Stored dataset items

============================================================

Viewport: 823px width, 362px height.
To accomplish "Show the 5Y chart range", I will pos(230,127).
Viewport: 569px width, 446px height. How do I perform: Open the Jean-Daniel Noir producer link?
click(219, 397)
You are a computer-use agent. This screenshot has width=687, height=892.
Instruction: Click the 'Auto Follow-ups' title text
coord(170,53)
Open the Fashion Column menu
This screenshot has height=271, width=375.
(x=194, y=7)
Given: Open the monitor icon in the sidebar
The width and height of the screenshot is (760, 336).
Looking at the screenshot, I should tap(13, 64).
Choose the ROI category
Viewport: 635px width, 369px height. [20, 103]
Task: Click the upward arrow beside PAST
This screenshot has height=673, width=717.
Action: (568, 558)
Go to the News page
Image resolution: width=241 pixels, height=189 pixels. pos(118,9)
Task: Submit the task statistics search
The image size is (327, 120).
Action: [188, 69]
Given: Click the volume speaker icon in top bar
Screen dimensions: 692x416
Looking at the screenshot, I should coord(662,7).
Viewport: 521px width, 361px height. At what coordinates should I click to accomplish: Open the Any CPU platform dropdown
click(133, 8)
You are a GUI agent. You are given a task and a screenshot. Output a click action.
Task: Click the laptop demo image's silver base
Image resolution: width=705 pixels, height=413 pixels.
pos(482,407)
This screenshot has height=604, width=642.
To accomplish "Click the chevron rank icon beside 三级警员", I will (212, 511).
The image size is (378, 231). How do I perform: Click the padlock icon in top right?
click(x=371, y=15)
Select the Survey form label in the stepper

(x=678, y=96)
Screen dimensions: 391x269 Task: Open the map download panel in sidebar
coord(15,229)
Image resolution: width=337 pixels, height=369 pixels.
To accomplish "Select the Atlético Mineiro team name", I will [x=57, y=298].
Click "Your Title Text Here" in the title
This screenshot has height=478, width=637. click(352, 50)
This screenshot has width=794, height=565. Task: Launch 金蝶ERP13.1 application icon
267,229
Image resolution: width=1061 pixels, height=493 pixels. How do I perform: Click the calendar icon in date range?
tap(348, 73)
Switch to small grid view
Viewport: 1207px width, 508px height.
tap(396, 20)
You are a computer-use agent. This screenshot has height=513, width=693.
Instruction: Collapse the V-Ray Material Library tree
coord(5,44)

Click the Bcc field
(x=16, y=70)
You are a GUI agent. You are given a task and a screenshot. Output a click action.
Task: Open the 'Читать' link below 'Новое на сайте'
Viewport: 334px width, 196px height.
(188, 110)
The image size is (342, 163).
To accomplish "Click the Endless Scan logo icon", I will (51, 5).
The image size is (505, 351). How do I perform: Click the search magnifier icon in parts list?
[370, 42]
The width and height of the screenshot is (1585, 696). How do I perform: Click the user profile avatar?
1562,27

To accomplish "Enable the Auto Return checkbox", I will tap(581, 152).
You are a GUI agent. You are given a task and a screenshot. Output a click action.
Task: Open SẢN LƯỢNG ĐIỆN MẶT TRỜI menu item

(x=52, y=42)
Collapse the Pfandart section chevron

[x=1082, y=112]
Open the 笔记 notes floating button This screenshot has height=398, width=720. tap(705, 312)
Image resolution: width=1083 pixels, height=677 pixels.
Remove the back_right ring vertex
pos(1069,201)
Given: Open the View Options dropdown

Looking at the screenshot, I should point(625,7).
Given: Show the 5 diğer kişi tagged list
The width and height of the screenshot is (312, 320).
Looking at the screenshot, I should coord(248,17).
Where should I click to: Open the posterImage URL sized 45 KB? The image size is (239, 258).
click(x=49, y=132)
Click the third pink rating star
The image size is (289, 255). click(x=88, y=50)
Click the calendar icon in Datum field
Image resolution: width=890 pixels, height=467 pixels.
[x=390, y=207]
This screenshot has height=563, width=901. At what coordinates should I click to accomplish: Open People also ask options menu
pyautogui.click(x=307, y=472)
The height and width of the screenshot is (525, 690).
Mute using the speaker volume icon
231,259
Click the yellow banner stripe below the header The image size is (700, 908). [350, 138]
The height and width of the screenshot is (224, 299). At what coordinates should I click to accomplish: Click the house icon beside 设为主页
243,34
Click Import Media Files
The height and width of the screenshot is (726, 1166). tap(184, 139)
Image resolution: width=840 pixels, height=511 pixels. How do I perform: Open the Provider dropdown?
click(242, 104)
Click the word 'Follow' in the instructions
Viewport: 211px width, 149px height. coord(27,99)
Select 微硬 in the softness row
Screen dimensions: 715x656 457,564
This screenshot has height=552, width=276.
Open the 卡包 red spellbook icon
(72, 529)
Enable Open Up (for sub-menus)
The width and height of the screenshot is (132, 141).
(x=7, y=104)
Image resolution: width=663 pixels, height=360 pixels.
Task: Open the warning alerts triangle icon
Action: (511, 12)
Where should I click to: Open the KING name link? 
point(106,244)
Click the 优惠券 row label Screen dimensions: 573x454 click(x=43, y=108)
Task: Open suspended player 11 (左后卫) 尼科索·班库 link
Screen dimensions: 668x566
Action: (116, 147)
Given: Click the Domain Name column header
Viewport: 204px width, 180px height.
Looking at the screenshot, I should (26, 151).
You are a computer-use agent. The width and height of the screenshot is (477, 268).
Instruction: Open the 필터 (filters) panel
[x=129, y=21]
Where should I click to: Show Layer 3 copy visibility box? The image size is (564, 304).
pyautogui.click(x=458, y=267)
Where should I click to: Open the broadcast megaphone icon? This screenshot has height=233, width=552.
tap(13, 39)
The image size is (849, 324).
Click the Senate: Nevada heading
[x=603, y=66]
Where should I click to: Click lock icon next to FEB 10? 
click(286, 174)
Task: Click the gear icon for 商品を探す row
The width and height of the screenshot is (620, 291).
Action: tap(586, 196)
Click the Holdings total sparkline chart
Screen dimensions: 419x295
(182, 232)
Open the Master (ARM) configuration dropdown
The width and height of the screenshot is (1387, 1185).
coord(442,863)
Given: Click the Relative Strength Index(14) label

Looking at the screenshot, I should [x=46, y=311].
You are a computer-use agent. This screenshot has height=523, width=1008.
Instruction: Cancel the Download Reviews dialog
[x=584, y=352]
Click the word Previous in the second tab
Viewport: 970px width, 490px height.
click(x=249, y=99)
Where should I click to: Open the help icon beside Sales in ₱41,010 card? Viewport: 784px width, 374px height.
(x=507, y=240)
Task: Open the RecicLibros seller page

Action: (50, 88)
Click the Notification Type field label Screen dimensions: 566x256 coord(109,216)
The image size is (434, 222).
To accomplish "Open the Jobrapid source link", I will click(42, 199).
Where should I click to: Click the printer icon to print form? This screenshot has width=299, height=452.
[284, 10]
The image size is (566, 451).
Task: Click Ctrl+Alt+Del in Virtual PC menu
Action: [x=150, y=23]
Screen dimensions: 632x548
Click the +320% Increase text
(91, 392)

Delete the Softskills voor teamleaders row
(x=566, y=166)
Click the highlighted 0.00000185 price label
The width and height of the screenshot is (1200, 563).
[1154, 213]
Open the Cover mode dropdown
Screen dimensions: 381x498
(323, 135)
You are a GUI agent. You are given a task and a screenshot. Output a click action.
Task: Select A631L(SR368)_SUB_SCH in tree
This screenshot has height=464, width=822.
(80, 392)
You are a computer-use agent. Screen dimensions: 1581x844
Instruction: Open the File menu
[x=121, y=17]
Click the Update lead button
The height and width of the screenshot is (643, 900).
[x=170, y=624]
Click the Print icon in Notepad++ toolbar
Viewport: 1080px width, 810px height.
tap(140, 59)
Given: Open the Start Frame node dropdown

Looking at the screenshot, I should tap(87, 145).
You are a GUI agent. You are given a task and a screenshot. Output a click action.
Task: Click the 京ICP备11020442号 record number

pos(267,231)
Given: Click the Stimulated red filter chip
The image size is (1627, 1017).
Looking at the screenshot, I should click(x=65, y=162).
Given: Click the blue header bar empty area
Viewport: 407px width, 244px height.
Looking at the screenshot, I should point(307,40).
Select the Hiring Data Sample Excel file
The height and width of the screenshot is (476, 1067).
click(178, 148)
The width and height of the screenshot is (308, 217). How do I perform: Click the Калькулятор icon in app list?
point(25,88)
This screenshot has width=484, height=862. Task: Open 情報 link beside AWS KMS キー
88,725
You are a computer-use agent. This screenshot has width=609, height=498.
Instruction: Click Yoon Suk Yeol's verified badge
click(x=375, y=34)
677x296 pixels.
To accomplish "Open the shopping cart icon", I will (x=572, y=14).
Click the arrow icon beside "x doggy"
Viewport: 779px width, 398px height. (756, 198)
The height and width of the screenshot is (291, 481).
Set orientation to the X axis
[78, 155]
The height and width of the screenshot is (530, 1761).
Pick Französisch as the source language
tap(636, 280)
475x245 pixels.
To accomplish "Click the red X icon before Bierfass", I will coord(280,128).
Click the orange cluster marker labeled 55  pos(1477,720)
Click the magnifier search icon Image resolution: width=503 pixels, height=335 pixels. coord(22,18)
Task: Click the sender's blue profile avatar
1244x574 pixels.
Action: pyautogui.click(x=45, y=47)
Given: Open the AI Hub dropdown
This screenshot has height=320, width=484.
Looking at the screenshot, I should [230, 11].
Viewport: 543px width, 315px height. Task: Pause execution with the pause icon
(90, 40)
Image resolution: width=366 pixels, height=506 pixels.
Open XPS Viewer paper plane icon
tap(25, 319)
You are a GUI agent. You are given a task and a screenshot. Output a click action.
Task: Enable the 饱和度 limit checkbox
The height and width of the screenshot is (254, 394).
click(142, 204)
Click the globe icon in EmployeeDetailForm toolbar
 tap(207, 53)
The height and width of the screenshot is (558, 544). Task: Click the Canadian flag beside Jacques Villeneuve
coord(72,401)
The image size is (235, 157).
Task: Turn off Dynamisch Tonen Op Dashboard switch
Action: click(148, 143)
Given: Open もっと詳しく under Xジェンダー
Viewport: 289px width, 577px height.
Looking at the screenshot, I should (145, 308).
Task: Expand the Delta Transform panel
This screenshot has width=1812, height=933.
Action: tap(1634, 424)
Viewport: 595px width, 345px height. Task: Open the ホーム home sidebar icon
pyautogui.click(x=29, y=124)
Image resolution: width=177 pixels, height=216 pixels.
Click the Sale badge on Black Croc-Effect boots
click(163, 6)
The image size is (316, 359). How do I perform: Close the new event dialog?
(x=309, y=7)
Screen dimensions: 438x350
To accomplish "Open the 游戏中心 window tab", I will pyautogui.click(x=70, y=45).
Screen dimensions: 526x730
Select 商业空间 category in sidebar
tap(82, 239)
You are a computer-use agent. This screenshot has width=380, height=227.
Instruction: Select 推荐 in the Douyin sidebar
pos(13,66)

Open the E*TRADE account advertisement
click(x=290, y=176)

============================================================

## WHAT YOU WILL DO
Retype exactly the lines of the data above, starting at its first line and finishing with the line that has "Task: Submit the task statistics search" in it.

## WRITTEN REPLY
Viewport: 823px width, 362px height.
To accomplish "Show the 5Y chart range", I will pos(230,127).
Viewport: 569px width, 446px height. How do I perform: Open the Jean-Daniel Noir producer link?
click(219, 397)
You are a computer-use agent. This screenshot has width=687, height=892.
Instruction: Click the 'Auto Follow-ups' title text
coord(170,53)
Open the Fashion Column menu
This screenshot has height=271, width=375.
(x=194, y=7)
Given: Open the monitor icon in the sidebar
The width and height of the screenshot is (760, 336).
Looking at the screenshot, I should tap(13, 64).
Choose the ROI category
Viewport: 635px width, 369px height. [20, 103]
Task: Click the upward arrow beside PAST
This screenshot has height=673, width=717.
Action: (568, 558)
Go to the News page
Image resolution: width=241 pixels, height=189 pixels. pos(118,9)
Task: Submit the task statistics search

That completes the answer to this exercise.